Below this sentence is a listing; return exactly its lines from the one with "Image resolution: width=670" to the one with "is (500, 900).", both kept, and nothing more.

***** MATERIALS PROVIDED *****

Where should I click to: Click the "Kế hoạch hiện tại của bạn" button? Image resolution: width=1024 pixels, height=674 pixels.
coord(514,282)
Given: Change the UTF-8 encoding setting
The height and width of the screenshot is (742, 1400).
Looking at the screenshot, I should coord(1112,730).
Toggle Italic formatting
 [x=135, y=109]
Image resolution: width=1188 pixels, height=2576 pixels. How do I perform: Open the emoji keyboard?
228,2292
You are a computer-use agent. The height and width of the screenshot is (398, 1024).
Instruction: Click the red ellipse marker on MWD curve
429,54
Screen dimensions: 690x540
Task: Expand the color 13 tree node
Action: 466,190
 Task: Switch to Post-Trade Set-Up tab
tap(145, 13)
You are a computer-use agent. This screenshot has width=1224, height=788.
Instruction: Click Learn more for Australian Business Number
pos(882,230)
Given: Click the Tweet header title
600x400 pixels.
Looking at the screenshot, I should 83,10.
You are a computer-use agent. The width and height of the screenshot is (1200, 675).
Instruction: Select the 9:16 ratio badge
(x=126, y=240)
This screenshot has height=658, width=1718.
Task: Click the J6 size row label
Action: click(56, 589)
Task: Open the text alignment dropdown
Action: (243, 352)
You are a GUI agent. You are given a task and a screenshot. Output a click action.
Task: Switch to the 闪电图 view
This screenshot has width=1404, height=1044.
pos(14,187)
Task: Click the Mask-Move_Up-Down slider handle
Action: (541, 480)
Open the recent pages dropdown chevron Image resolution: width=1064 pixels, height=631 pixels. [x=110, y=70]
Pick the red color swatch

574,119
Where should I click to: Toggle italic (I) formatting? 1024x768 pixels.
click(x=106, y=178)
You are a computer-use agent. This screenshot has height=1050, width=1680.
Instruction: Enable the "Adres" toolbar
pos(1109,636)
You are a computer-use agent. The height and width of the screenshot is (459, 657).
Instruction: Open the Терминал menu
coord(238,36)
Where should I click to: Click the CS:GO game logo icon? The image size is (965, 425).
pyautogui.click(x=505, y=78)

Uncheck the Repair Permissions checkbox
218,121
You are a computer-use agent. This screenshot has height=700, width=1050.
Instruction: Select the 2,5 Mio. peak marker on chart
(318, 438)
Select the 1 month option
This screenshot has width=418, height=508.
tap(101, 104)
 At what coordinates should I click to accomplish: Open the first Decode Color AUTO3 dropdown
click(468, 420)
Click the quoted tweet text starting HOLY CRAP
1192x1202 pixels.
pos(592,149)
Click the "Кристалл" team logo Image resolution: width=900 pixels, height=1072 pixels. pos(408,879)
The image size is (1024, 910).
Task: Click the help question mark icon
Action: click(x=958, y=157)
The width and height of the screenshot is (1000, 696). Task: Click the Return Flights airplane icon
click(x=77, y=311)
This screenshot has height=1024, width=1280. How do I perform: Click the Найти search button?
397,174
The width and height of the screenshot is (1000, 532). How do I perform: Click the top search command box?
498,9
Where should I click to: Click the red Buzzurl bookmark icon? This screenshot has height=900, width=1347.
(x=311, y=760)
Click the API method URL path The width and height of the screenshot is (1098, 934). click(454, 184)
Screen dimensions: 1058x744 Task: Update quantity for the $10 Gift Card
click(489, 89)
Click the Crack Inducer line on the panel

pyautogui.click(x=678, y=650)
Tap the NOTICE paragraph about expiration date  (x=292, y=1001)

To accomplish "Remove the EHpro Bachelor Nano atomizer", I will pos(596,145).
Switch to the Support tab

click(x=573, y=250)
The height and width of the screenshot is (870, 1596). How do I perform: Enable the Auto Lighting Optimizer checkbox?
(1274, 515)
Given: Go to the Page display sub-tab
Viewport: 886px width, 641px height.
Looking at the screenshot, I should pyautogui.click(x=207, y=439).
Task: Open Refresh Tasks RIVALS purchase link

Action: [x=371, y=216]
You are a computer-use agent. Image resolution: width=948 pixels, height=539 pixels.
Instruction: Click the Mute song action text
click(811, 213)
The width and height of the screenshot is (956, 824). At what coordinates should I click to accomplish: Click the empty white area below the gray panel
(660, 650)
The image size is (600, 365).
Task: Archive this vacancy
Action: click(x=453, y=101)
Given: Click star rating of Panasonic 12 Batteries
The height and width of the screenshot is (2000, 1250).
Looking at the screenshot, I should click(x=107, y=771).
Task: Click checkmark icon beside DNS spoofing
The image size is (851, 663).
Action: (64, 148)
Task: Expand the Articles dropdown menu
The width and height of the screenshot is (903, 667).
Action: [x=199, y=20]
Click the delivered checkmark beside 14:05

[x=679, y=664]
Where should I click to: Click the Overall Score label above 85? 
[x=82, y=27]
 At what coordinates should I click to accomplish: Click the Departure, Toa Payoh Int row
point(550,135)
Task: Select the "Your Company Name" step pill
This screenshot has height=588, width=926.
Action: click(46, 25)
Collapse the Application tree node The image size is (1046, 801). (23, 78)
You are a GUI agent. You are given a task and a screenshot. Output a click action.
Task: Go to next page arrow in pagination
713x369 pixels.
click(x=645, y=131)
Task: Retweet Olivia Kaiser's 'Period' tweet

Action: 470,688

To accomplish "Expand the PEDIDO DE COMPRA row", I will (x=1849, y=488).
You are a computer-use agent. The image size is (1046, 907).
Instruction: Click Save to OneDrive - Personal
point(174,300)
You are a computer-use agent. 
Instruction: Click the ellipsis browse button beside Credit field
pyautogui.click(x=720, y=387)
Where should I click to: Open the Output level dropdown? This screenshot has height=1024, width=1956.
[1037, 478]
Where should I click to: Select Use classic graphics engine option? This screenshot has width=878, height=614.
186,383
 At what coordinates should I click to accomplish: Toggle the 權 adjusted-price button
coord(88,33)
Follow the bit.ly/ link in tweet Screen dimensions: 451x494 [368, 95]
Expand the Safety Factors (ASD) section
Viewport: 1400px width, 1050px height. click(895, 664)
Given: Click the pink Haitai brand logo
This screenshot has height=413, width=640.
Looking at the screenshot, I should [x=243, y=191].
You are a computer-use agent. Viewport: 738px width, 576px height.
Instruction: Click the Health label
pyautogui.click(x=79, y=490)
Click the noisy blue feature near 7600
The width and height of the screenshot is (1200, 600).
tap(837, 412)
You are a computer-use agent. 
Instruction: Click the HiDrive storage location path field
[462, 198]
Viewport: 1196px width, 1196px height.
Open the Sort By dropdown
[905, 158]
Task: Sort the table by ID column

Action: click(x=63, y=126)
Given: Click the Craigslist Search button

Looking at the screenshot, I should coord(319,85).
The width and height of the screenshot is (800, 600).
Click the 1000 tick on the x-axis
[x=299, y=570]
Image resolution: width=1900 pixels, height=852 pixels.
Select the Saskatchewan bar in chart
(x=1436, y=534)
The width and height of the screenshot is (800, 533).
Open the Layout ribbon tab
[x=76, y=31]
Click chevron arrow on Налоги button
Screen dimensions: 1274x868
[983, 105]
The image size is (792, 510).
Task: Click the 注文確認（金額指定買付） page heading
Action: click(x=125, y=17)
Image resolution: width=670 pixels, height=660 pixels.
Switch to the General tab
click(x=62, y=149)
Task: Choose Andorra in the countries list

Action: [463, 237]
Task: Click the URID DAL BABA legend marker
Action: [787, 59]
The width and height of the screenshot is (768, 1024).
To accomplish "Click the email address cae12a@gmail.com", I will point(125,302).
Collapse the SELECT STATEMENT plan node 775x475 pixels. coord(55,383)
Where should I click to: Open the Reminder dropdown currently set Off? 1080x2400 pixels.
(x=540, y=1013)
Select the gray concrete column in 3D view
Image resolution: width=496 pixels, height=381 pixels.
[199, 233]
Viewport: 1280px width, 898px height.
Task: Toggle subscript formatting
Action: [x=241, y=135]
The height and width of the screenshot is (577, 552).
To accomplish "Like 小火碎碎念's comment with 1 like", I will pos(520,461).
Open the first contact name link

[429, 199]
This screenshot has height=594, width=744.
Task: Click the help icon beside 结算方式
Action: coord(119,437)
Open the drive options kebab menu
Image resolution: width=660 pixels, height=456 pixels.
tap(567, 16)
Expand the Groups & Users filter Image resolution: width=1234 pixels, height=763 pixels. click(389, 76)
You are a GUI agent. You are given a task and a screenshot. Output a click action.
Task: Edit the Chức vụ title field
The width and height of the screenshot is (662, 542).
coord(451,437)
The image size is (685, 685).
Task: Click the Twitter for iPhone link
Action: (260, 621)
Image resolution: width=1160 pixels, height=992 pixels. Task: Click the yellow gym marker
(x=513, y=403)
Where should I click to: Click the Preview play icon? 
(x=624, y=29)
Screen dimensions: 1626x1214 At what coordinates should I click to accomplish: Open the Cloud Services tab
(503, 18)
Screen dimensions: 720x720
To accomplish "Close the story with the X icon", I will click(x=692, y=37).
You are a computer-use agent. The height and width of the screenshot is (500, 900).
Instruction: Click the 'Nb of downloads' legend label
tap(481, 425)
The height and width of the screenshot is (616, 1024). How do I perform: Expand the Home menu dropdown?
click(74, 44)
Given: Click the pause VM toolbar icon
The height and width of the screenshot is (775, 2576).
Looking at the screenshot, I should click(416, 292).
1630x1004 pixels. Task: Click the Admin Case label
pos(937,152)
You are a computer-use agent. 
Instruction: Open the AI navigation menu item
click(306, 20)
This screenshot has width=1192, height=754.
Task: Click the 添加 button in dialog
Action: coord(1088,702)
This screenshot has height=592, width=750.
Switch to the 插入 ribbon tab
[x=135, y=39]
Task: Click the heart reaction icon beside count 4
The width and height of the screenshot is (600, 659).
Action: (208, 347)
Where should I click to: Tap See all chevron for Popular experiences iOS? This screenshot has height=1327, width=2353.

*****

▸ ANSWER TO THE EXERCISE
Image resolution: width=670 pixels, height=660 pixels.
Switch to the General tab
click(x=62, y=149)
Task: Choose Andorra in the countries list

Action: [463, 237]
Task: Click the URID DAL BABA legend marker
Action: [787, 59]
The width and height of the screenshot is (768, 1024).
To accomplish "Click the email address cae12a@gmail.com", I will point(125,302).
Collapse the SELECT STATEMENT plan node 775x475 pixels. coord(55,383)
Where should I click to: Open the Reminder dropdown currently set Off? 1080x2400 pixels.
(x=540, y=1013)
Select the gray concrete column in 3D view
Image resolution: width=496 pixels, height=381 pixels.
[199, 233]
Viewport: 1280px width, 898px height.
Task: Toggle subscript formatting
Action: [x=241, y=135]
The height and width of the screenshot is (577, 552).
To accomplish "Like 小火碎碎念's comment with 1 like", I will pos(520,461).
Open the first contact name link

[429, 199]
This screenshot has height=594, width=744.
Task: Click the help icon beside 结算方式
Action: coord(119,437)
Open the drive options kebab menu
Image resolution: width=660 pixels, height=456 pixels.
tap(567, 16)
Expand the Groups & Users filter Image resolution: width=1234 pixels, height=763 pixels. click(389, 76)
You are a GUI agent. You are given a task and a screenshot. Output a click action.
Task: Edit the Chức vụ title field
The width and height of the screenshot is (662, 542).
coord(451,437)
The image size is (685, 685).
Task: Click the Twitter for iPhone link
Action: (260, 621)
Image resolution: width=1160 pixels, height=992 pixels. Task: Click the yellow gym marker
(x=513, y=403)
Where should I click to: Click the Preview play icon? 
(x=624, y=29)
Screen dimensions: 1626x1214 At what coordinates should I click to accomplish: Open the Cloud Services tab
(503, 18)
Screen dimensions: 720x720
To accomplish "Close the story with the X icon", I will click(x=692, y=37).
You are a computer-use agent. The height and width of the screenshot is (500, 900).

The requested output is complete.